Despite natural disasters like flooding and wildfires, small business owners find ways to come together and support their communities.

In the chaotic aftermath of a natural disaster, the contributions of small business owners have positive ripple effects.

After Hurricane Michael, a Category 5 hurricane, made landfall in October 2018, the parking lot outside of Golden Health Mart Pharmacy in Blountstown, Florida, (a tiny community 50 miles inland) was littered with pieces of rooftop from surrounding buildings. Despite the rubble and debris, Golden Pharmacy was one of the first businesses in the area to re-open, thanks to the ingenuity of owner, pharmacist, and NFIB member Clifford Goodman.

“People needed their medications,” says Goodman. As news spread of power outages and downed trees, businesses, churches, and other organizations rallied to provide residents and each other with crucial supplies. He knew he needed to do something to get people much-needed prescriptions. But how?

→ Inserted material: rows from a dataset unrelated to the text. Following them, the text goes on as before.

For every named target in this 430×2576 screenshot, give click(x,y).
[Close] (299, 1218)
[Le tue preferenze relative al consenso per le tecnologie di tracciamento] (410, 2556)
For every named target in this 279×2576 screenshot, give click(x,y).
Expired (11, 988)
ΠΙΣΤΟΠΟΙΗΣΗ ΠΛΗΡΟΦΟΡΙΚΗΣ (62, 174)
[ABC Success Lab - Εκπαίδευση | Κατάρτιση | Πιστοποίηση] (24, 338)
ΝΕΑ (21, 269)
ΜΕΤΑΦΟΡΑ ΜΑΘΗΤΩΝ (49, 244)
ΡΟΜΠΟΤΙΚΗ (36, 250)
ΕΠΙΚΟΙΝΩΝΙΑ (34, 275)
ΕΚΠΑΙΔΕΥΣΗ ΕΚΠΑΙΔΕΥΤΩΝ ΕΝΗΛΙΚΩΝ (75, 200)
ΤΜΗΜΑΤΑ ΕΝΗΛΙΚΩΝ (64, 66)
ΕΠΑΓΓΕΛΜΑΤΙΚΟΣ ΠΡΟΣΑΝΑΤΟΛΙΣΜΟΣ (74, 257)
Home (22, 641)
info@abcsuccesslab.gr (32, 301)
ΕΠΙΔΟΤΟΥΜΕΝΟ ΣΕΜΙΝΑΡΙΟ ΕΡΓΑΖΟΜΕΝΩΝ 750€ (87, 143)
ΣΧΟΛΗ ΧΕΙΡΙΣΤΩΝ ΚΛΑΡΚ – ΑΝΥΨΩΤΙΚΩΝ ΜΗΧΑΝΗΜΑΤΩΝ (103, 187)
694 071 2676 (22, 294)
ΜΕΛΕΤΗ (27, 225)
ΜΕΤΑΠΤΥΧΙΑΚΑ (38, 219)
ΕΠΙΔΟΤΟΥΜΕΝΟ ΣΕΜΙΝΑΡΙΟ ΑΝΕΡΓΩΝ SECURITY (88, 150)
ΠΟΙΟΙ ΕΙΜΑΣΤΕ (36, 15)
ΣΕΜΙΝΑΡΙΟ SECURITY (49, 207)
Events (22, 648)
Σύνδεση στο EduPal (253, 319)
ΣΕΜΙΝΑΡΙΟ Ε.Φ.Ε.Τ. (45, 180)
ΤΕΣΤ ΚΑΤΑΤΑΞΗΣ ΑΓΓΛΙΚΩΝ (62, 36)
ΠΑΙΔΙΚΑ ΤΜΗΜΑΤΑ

Improvising After a Disaster

Since Golden Pharmacy was without electricity, Goodman’s staff of pharmacists and cashiers was unable to work inside—so they improvised.

Goodman and his team set up a makeshift pharmacy using a canopy, table, and sign to let people know they were open for business. They also used Facebook and word-of-mouth advertising to alert patients with prescriptions. Cashiers recorded transactions with pen and paper, and pharmacists focused on the most urgent needs by supplying small amounts of medicine for conditions like diabetes and thyroid disease.

Goodman wasn’t the only small business owner who pitched in to help the community.

Goodman’s warehouse representatives delivered gas to power the generators, enabling staff to access records. They distributed cases of clean water to residents who lacked access to it. A local restaurant gave away hundreds of meals using donated food.

“Looking back and seeing the people rally together, I’m really appreciative,” Goodman says, despite suffering steep losses in revenue himself serving thousands of people during a 10-day power outage.

Thanking First Responders

The support from small businesses was also on display during last year’s wildfires that ravaged parts of California. Hotels provided free or discounted lodging, and local pizzerias gave away food. Small business owners made it possible for the community to thank the firefighters who worked tirelessly to save homes and businesses.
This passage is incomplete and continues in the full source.